We had known prior to our visit that in the 19th/20th century that the majority of factory workers were female, as the men were out capturing the fish. However what we were less clear about are the working hours and conditions. For example were the women in the factory throughout this process, or were some or all of them sent home at the various salting or drying stages? And how long did the process take from arrival of first fish to sealing of the last can? I have no answers to these specific questions at the moment, however we have gleaned the following;

  • After reception of fresh sardines or tuna in the town, the women were called into the factories by ‘sirens’, and immediately set to work.
  • The first step for sardines was for them to be cleaned and covered in fine salt.
  • After a few hours, the fish would be gutted and their heads removed before being cleaned again. 
  • This street art is from original picturesThe fish would then be placed on grills to dry. Apparently this step gave the fish a better shine and help avoid deterioration when it was deep fried.
  • After deep frying the fish was then allowed to cool on racks before being transferred to the ‘dobadouras’ (as pictured), from which the women would then pack them in the tins ready for oiling.
  • The best tasting sardines and tuna were those canned in olive oil, and that remains the case today.
  • The final stage was for the tins to be sealed and then passed through an ‘autoclave’ for sterilisation.

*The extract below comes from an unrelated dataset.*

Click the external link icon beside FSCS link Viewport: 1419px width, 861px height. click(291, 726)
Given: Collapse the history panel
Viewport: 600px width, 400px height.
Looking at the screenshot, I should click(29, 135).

The process for tuna was very similar apart from the fact that tuna had to be sliced before cooking, and the bones removed before packing. As you can imagine all of these canning processes were incredibly labour intensive, and whilst some technology would have been brought in over the years most stages remained a manual process up until the factories closed in the mid 20th century. Their closure therefore when the tuna found a new migratory route would have had a dramatic impact on the employment opportunities for women.

Packing sardines

Sources and other Information:

  • For more historical photographs of the fishing and canning industry in the Algarve check out this fabulous Can the Can gallery
  • Some of this info is taken from “Nearly two centuries of fish canning : an historical look at European exports of canned fish”. Well worth a read if you are interested. Available here.
  • Do also take a peek at this excellent overview on the history of canned sardines, also found on the Can the Can website.
  • The black and white art can be found on the walls of two buildings in Olhao, just around the corner from the small Pingo Doce near the harbour. I have more photographs here.
  • Sardines are not just fish, it is also a children’s hide and seek game. One person hides and then everyone else has to find them. The finder then joins them in the hiding place. And as more finders discover the hiding place, it begins to feel as though everyone is packed in a small tin like sardines!

25 comments on “Packing sardines

  1. I packed fish in Iceland once.. didn’t eat fish for years.. Now I do again.. 😉

    Liked by 1 person

  2. Fascinating. I explored the links too. I never cared for tinned sardines. Probably never had good ones.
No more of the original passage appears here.